=== Begin Enclosure ===

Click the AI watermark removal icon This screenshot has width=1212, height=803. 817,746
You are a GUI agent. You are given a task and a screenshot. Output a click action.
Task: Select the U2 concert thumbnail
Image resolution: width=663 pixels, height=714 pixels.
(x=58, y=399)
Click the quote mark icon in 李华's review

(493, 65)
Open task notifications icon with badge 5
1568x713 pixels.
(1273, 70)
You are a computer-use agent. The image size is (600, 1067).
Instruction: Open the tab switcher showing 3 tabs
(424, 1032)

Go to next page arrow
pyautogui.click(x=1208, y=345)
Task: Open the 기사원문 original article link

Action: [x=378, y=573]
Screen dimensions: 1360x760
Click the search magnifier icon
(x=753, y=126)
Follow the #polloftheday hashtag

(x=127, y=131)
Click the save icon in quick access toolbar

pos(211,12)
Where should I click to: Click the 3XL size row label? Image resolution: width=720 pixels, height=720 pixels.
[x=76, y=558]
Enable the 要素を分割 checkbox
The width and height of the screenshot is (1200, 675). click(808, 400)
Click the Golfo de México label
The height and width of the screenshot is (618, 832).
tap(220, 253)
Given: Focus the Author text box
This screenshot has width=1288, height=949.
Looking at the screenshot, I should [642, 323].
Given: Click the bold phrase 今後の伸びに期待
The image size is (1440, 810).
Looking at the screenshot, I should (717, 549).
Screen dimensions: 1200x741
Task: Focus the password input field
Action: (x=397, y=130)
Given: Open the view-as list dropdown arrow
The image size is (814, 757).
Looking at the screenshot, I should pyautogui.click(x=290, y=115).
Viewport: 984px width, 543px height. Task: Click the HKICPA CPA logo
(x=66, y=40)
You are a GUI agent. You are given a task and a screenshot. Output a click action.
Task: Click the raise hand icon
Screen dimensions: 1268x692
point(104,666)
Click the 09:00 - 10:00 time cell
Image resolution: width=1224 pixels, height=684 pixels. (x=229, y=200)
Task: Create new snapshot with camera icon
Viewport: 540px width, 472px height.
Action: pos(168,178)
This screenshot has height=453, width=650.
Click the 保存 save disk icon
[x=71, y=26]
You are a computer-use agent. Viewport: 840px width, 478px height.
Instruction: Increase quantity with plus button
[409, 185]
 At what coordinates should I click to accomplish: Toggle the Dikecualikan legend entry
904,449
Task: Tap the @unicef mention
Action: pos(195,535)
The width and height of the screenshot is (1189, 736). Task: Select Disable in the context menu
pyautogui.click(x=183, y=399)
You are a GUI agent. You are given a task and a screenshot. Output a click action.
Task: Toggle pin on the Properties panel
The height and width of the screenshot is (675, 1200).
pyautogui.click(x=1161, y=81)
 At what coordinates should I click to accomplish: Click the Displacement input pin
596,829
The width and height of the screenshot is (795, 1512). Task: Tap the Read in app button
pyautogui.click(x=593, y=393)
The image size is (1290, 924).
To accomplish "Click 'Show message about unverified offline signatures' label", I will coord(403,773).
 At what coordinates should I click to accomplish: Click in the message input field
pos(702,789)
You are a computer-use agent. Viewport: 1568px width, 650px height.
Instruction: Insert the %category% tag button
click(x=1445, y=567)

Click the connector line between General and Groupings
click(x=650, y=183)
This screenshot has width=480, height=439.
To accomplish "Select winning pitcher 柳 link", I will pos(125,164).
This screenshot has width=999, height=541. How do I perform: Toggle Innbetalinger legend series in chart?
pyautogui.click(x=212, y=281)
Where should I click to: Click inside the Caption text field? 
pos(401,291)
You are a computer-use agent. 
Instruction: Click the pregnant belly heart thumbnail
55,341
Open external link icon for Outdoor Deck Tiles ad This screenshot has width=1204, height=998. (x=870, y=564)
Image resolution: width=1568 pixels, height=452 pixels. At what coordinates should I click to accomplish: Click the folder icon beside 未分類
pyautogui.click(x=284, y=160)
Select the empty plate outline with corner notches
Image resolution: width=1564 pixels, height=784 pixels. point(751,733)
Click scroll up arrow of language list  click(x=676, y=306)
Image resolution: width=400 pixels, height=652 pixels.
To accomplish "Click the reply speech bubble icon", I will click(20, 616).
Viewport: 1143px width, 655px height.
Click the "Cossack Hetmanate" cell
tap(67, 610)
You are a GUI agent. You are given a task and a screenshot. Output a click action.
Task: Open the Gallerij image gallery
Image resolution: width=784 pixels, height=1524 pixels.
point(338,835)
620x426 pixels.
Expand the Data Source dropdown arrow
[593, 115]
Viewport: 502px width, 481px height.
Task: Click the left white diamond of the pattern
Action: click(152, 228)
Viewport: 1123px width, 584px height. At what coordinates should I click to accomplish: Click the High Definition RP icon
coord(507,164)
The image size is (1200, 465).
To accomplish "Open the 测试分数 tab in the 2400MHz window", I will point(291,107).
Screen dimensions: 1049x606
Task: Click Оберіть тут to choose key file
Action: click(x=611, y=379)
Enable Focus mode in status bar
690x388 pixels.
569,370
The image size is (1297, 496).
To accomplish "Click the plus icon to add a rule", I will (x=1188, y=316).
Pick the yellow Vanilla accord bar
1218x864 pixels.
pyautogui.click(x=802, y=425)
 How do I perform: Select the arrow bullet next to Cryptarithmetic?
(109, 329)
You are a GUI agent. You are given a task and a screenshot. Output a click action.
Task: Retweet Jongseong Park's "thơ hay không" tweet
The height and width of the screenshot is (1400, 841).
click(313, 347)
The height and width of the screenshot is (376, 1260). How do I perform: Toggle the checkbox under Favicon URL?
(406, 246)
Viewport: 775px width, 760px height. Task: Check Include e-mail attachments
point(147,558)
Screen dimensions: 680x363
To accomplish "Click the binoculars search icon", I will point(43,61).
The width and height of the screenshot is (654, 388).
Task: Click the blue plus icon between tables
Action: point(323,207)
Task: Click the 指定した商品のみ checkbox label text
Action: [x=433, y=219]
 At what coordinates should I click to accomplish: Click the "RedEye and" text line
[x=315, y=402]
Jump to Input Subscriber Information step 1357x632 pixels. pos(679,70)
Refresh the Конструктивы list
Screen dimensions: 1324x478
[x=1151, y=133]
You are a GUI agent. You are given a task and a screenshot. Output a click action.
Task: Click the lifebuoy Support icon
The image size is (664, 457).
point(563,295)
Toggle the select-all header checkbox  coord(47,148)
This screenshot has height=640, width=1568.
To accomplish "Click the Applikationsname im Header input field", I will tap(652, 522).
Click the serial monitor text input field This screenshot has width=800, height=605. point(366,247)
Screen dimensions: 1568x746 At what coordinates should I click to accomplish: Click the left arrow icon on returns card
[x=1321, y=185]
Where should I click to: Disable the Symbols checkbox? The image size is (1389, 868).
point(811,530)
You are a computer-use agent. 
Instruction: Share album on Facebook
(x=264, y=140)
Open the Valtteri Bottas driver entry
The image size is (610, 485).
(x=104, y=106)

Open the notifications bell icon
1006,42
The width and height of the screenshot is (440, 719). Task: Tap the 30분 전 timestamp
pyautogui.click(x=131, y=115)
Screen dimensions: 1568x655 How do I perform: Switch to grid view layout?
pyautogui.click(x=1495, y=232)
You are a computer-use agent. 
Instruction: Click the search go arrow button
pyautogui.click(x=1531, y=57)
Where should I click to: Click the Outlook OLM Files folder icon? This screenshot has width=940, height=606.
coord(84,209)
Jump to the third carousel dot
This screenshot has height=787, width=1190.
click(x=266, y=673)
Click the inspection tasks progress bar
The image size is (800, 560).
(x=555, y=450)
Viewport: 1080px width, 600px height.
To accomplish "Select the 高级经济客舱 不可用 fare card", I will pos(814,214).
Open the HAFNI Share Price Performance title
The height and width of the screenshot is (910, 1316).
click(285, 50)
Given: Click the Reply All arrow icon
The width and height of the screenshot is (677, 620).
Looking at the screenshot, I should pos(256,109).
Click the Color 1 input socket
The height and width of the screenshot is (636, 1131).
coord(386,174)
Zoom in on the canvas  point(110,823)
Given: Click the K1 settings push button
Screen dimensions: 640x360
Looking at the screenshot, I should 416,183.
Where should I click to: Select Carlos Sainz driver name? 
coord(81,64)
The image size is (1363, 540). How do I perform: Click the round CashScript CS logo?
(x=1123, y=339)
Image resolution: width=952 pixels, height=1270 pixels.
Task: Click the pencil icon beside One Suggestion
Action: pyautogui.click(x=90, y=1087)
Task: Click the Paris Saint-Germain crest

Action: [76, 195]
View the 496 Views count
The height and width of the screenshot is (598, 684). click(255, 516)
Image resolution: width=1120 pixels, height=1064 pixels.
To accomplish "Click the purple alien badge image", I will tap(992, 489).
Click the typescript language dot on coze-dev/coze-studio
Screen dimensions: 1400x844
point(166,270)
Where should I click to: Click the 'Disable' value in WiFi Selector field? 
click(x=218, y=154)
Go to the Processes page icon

=== End Enclosure ===

== ACTION ITEM ==
Of all the entries above, output exactly the lines between the one holding "Viewport: 984px width, 543px" and the one holding "Task: Create new snapshot with camera icon", inclusive.

== ANSWER FOR THE TASK ==
Viewport: 984px width, 543px height. Task: Click the HKICPA CPA logo
(x=66, y=40)
You are a GUI agent. You are given a task and a screenshot. Output a click action.
Task: Click the raise hand icon
Screen dimensions: 1268x692
point(104,666)
Click the 09:00 - 10:00 time cell
Image resolution: width=1224 pixels, height=684 pixels. (x=229, y=200)
Task: Create new snapshot with camera icon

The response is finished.